▶ DOCUMENT:
----

The 631 usb works much the same in Linux that it does in Windows. That is, that a virtual com is created and the USB device is associated with that port. The FTDI usb to serial driver (ftdi_sio) handles the conversion in the background so that all you need to do is use the standard packet communication method for the 631, 633, and 635 modules to "talk" to the display.

Here's the output of a "cat /proc/bus/usb/devices" from a terminal:

T: Bus=02 Lev=01 Prnt=01 Port=01 Cnt=02 Dev#= 2 Spd=12 MxCh= 0
D: Ver= 1.10 Cls=00(>ifc ) Sub=00 Prot=00 MxPS= 8 #Cfgs= 1
P: Vendor=0403 ProdID=fc0c Rev= 2.00
S: Manufacturer=Crystalfontz
S: Product=Crystalfontz CFA-631 USB LCD
C:* #Ifs= 1 Cfg#= 1 Atr=80 MxPwr=200mA
I: If#= 0 Alt= 0 #EPs= 2 Cls=ff(vend.) Sub=ff Prot=ff Driver=ftdi_sio
E: Ad=81(I) Atr=02(Bulk) MxPS= 64 Ivl=0ms
E: Ad=02(O) Atr=02(Bulk) MxPS= 64 Ivl=0ms

As you can see, the OS just associated the USB device to a virtual com port "Port=01" (/dev/ttyUSB1).

You can find our sample 631 Linux communications code here: http://www.crystalfontz.com/products/631/631_linux.tar.gz

It should give you a clear example of how to communicate with the module as well as a good start on creating your own custom software.

Good luck and feel free to ask if you have further questions.

----

▶ DATA SEGMENT:
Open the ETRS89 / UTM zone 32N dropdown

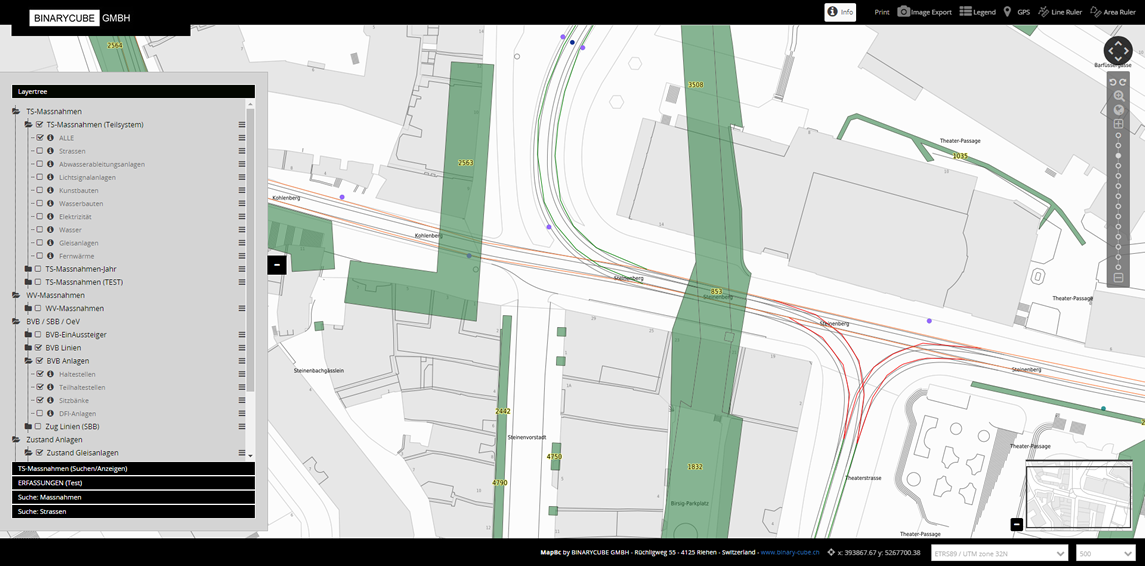coord(999,553)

----

▶ WHAT YOU WILL DO: Please carry on the post about using the CFA-631 USB display under Linux, picking up after its final sentence. The material is separate from the post about using the CFA-631 USB display under Linux.

▶ RESPONSE TO THIS TASK:
Edit -
The FTDI driver is required as our displays use the FTDI usb to serial chip onboard. If you do not have the driver loaded in your distribution of Linux (very unlikely if it's a recent distro.. will show up as "ftdi_sio" when you do an "lsmod" command from a terminal), then you can find it here: http://sourceforge.net/project/showfiles.php?group_id=32425&release_id=101763


New member

Thank you. That's exactly the information I need.

One more question. There's no license in the 631 Linux example code. Is it okay to use this example code to create our own code? Or must we re-implement things like the CRC function?


New member
One more question

One more question, and this one is *really* baffling me:

In the picture of the 631, you can clearly see a blank vertical space between the letters "t" and "a" in "Crystalfontz". There's clearly a one pixel horizontal gap between the right-most bit of the 't' and the left-most curve on the bottom of the "a".

Yet the documentation says the display is gapless and the provided CGROM images for "t" and "a" both have bits set on both the leftmost and rightmost columns. How can that be? Why aren't the bottom right of the 't' and the bottom left of the 'a' touching?
USB LCD Displays - Graphic and Character LCDs with a Keypad


New member
The term 'gapless', I believe (IMHO), refers to the horizontal lines between text. Thus, if you looked at the difference between a 634 and a 631 module then you would definately see a definative gap line between each horizontal line. The 631 is close tiled, and thus has no horizontal gap line.

If in any doubt about gaps between characters then simply try a 20 character line fill. As it is a 20x2 display it should fill with 20 characters horizontally, regardless of spaces. You will always get an element of gaps between certain characters and this will be more marked between certain letters due to the integral font design.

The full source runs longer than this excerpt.